In the wake of the public outcry that followed Bhatiya’s death, the government seems to have been galvanised into taking some action.
With more elephant deaths being reported this week and carcasses of long-killed jumbos being found—necessitating the environment minister to update the elephant death toll to 232 for the last 10 months of this year—it was clear the SOS call that was being trumpeted from the jungles could no longer be left ignored.
On Thursday afternoon, the President summoned relevant ministers and officials to the Presidential Secretariat for an emergency meeting to discuss the ongoing human-elephant conflict in greater depth.
As reported in the newspapers on Friday, the President, after being briefed on the current situation and the difficulties that institutions encountered in effectively meeting the crisis, had:
n Ordered that under no circumstances should wild elephants be subjected to harm or harassment.
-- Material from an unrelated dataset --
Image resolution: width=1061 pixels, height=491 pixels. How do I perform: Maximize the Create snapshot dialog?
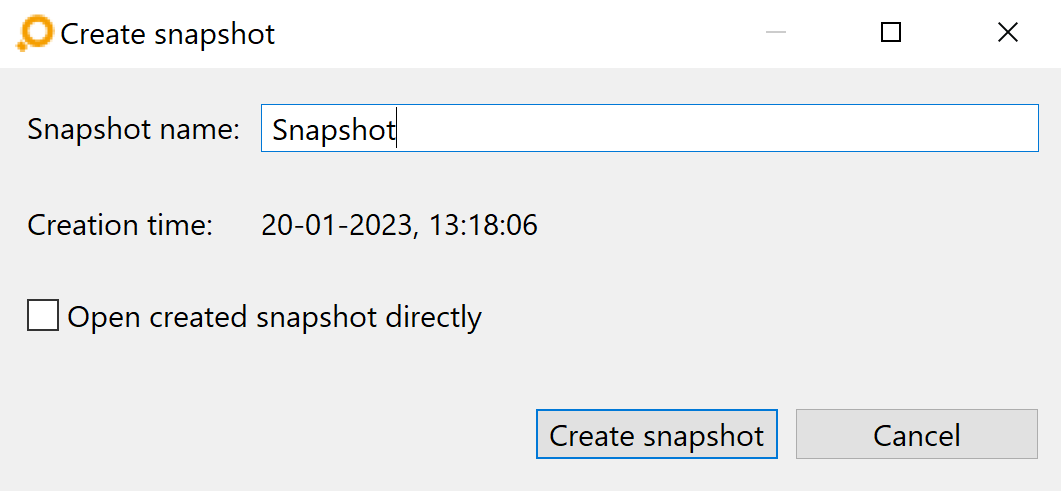891,32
He had thus rejected Agriculture Minister Lal Kantha’s method which he announced in Parliament last December of giving the go-ahead to farmers to take any measures to defend crops against wild animals foraging on their lands.
n Stressed the importance of identifying short, medium and long-term solutions to the human-elephant conflict.
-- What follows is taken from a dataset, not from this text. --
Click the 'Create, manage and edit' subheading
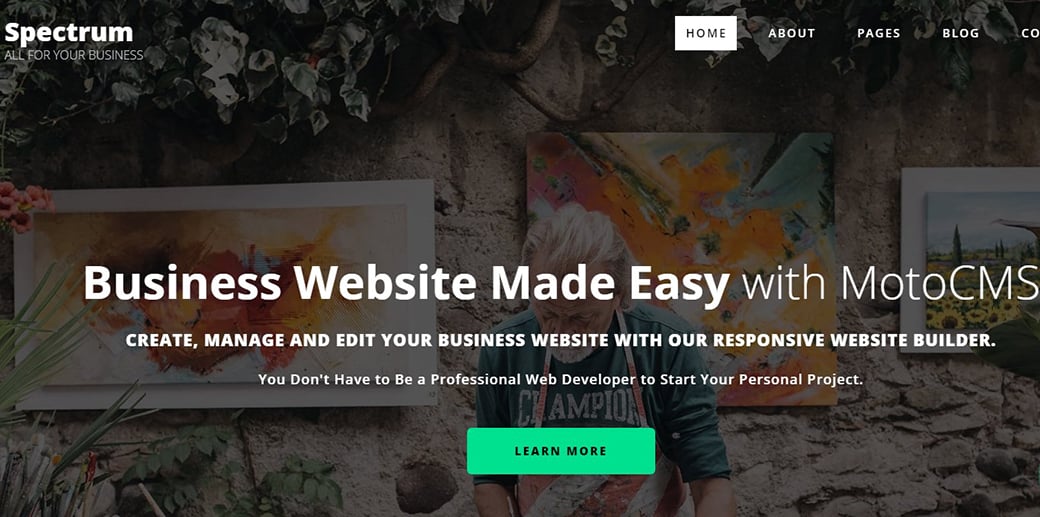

n Directed officials to conduct in-depth assessments at the village level
n Noted that solutions need to be provided with political and public support.
n Issued instructions to relevant ministers and officials to immediately assign 5,000 members of the Civil Security Force as assistants to fill the prevailing shortage of human resources.
n Directed that more vehicles be allocated to officers of the Department of Wildlife, since the present shortage hinders officials from discharging their duties effectively. Immediate steps are to be taken to obtain cabs and motorcycles for this task.
n Ordered the prompt preparation and submission of necessary plans for the erection of an 800 kilometres electric fence.
n Called to restore 16 elephant corridors to prevent wild elephants from encroaching into villages.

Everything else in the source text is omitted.